Sorry, I digress, back to the fishing! One of the rods with a bait of crab suddenly arched over and line started screaming off the reel I instantly knew that this was a big fish… I struggled to get the rod out of the rod rest and then held on as more line was flying off the reel even with the drag well set. The line was cutting through the water up tide then down tide. After several minutes of a patiently fighting the fish my arms were aching and I continued reeling away and telling dad this was a big fish (also stating it would be quite embarrassing if it was small) then I saw the fin of what looked like a monster come to the surface and dad had the net ready. It was huge, and with my adrenaline on a totally different scale I attempted to lift the fish directly onto the boat – bad move.

The rod snapped!

There was a loud crack…..a noise I won’t forget, as the top half of the rod snapped. Fortunately, dad had the net under the fish and securely brought it onto the boat complete with several bits of rod. I can tell you dad was not impressed but he also said that fishing is a constant learning process; I am part of the next generation of angling, so I’ll learn and adapt from past mistakes, I know I won’t try to bring a fish as big as that straight onto the boat again without use of a net! I admired the huge fish remarking on the phenomenal colour of its eyes and how powerful it was. it was the biggest fish I had ever caught and wanted to get my line back in the water again quickly to catch another one…

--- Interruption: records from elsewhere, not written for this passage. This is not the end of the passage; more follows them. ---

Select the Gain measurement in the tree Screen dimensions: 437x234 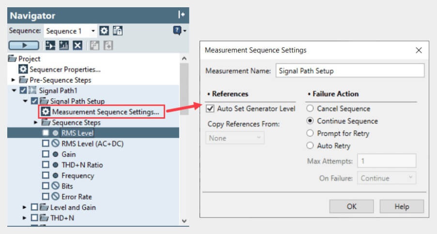coord(68,154)
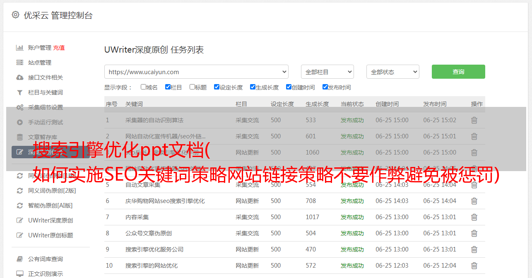This screenshot has height=278, width=532.
Task: Open the site URL dropdown www.ucaiyun.com
Action: pos(196,72)
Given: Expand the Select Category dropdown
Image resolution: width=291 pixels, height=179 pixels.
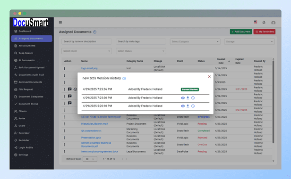Looking at the screenshot, I should point(195,41).
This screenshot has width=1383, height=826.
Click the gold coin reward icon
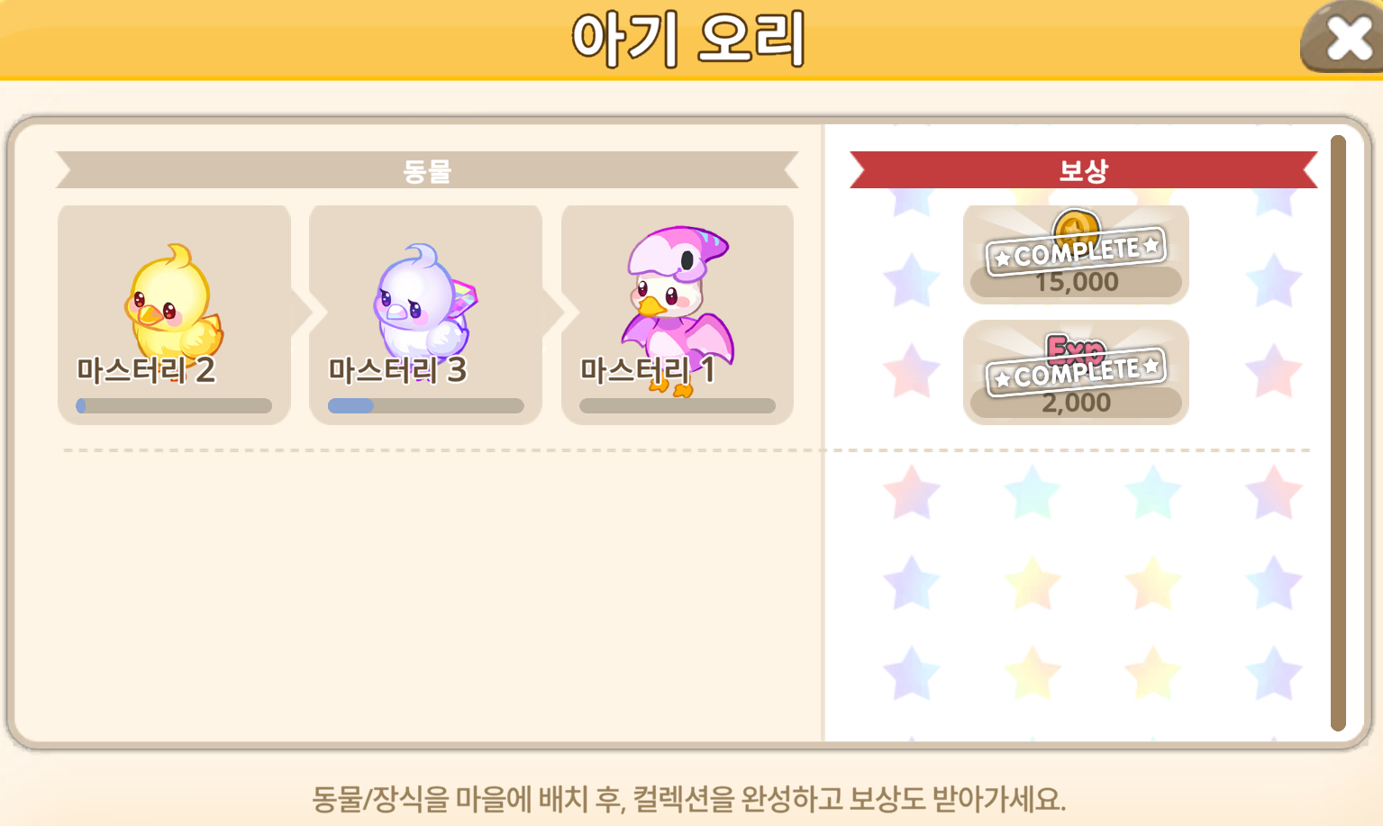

There was a period of slack water as the tides were turning so, we moved to a third mark – this time the aim being for bass, a fish I have never caught before. Despite seeing a few shoals with the Lowrance fish finder and drifting over the mark several times, the afternoon didn’t produce anything quite as big as the magnificent Smoothound but several more dog fish and a small conger eel.

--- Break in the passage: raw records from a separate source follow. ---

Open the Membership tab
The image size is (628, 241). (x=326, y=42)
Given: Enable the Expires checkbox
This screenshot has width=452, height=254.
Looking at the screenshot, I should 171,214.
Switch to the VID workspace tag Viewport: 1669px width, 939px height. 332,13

With my face like the setting sun – exhausted and just a little burnt, we made our way back to the marina. It was a fantastic way to start the easing of measures after lockdown

I’m hooked and can’t wait for the next day I’m out on the water with more memories and stories to tell!

By Sophie Honey

 Editors Note: It’s always great to hear about someone young getting out and enjoying a bit of sea angling – so we thought this story was particularly uplifting, despite the broken rod and especially after the confinement we’ve all had to suffer.